Emails from a DeKalb County Board of Education member show his advocating Atlanta’s annexation of a portion of west DeKalb County, disenfranchising 3,000 students and shifting tax revenues to the city, annexation opponents said.
Board member Marshall Orson denied his advocacy, saying his emails were misunderstood.
Some DeKalb County residents in the affected area are calling for Orson’s resignation, saying he is not working in the best interests of the district.
“What he wrote (in the emails) should concern any parent in this district,” said DeKalb County resident Dawn Forman, an 18-year educator who now home-schools her 7-year-old son. “When he’s been confronted (about advocating for annexation) he’d always say he wasn’t orchestrating this.
In emails from his personal email account, Orson discusses the matter with Atlanta City Councilman Alex Wan and State Rep. Mary Margaret Oliver, D-Decatur.
“As we all have discussed at various times, a key to a successful annexation push will be to keep school attendance zones intact, particularly Fernbank and Briar Vista,” Orson wrote Oct. 31, 2014. “However, there are people in Clairmont Heights who are under the impression that Atlanta is not interested in annexing east of Clairmont.… Including CH is critical to the overall push and it is critical that the message on this point is consistent. Thoughts?”
In another email, from Oct. 17, 2014, Orson appears to be introducing Wan to Decatur City Commissioner Scott Drake, stressing cohesion after annexation as their districts would be adjacent each other.
Efforts to reach Orson for comment Thursday were not successful.
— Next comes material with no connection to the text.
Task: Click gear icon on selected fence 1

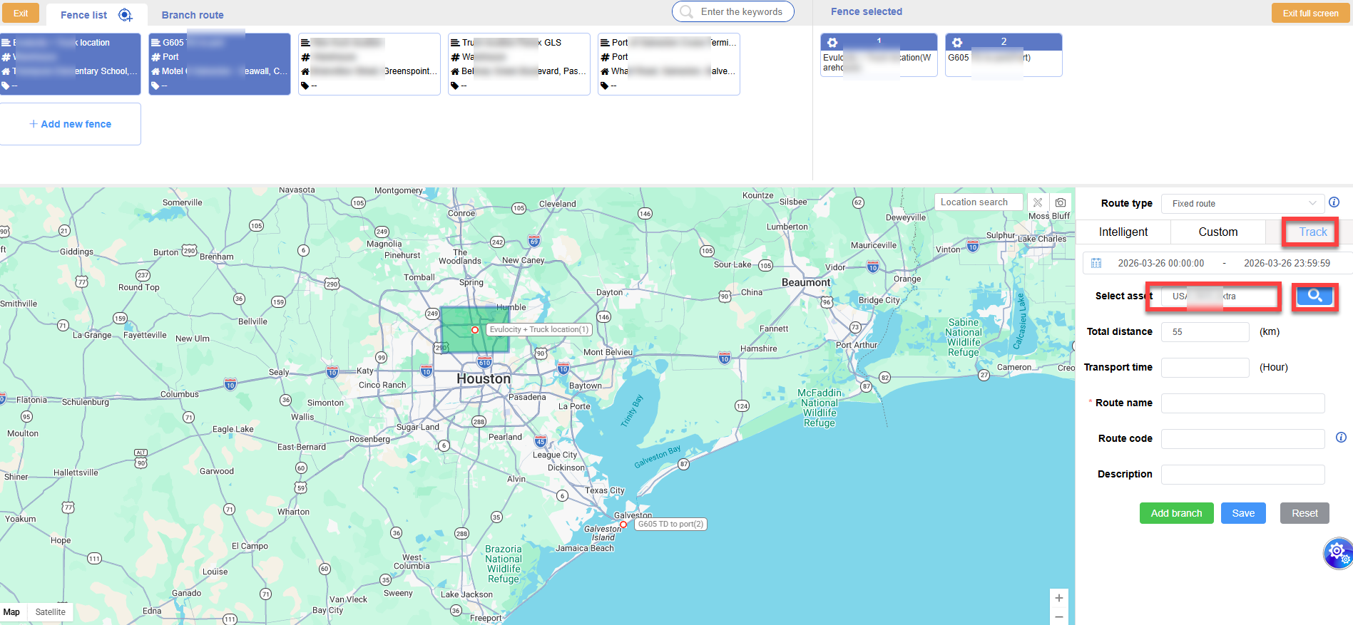Action: tap(832, 43)

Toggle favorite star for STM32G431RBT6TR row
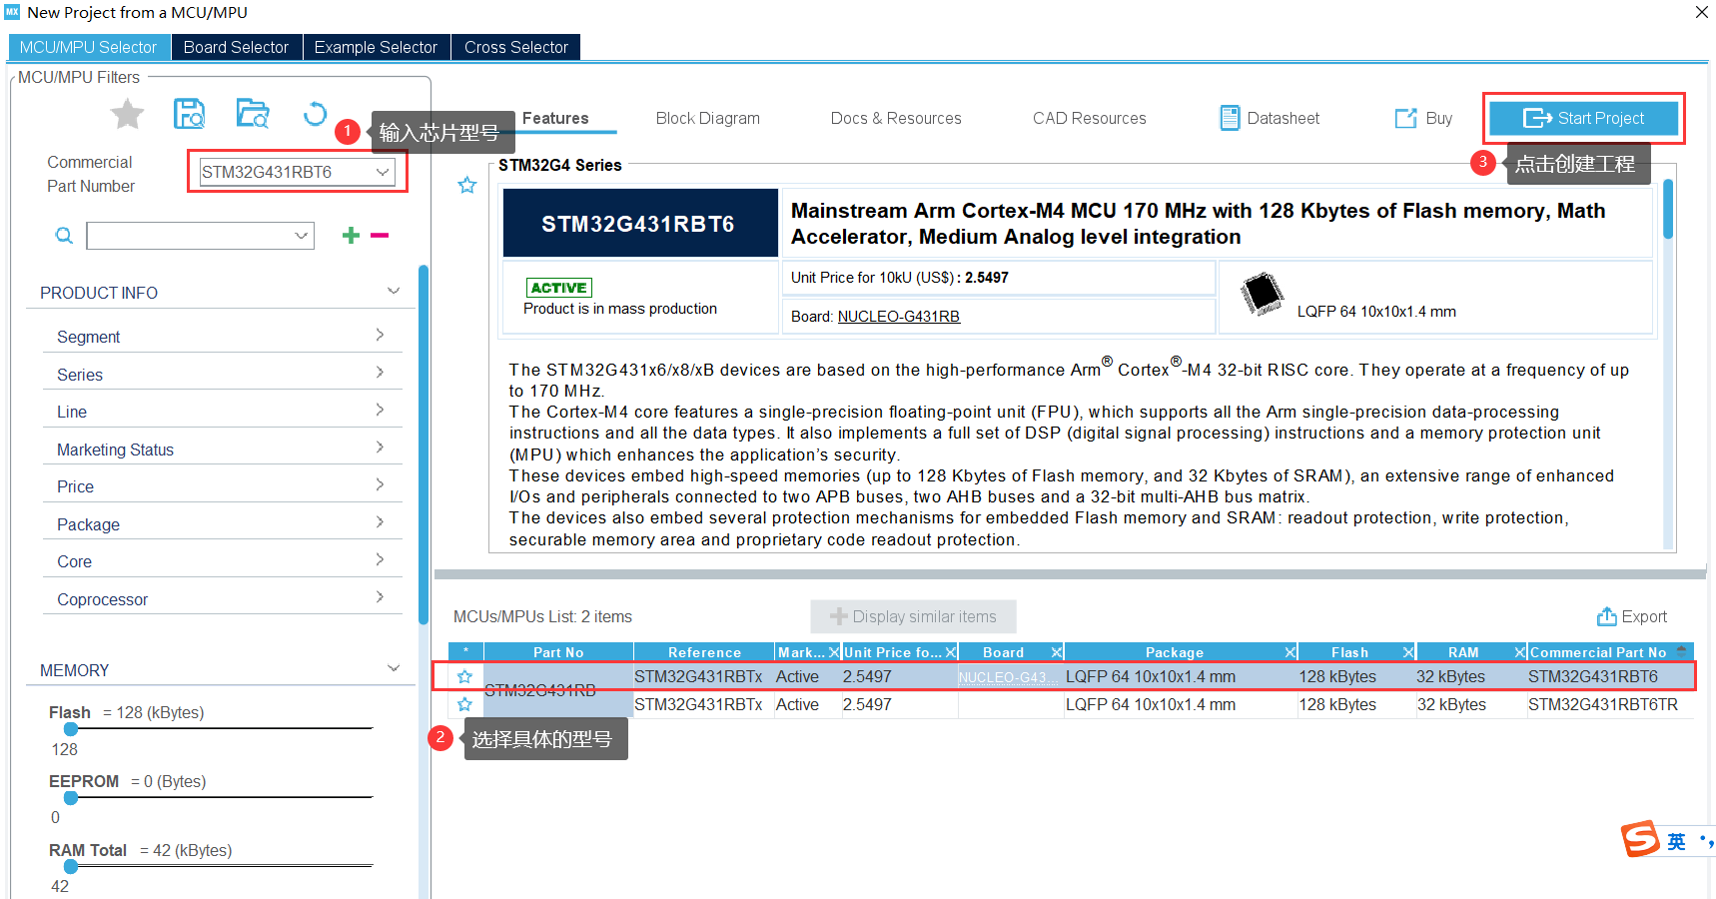[464, 704]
He told an Atlanta Journal-Constitution reporter that he was not advocating annexation but was merely urging that proponents keep neighborhoods intact. Were they to take portions of DeKalb County into Atlanta, he said, he hoped they would take entire elementary school attendance zones or even the whole Druid Hills High School cluster.
“My goal was, if annexation were to ensue, we should try to find a way to keep the cluster together,” he said. “I am recognizing that if annexation were to occur – I’ve taken no position on annexation itself – I want there to be an orderly process.”
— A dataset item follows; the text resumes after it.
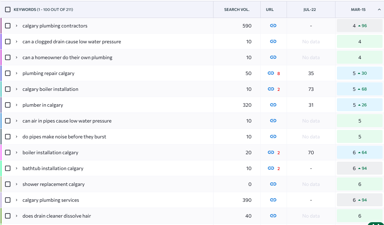Open URL link icon for calgary plumbing contractors

(273, 26)
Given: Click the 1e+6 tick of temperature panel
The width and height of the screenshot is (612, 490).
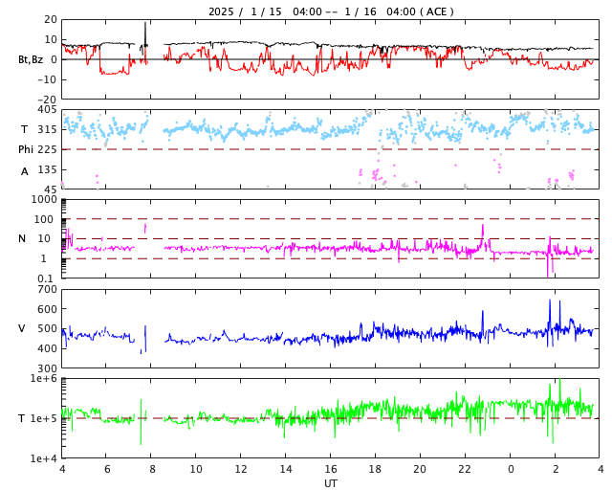Looking at the screenshot, I should [42, 379].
He said that an email might not have been the best way to communicate that sentiment. “This is one of those things where you say, in retrospect, I shouldn’t have sent it,” he said, adding that it was dashed off in haste on his cellphone.
Staci Melton an attorney who lives in the Druid Hills/Shamrock neighborhood in DeKalb County, said she asked Orson via email in the fall to resign.
“All I know is from the beginning of the Atlanta annexation, he was at every meeting, publicly pretty much advocating for it,” said Melton, who has two children attending DeKalb schools. “He is supposed to represent his constituents, and he was throwing the district under the bus.”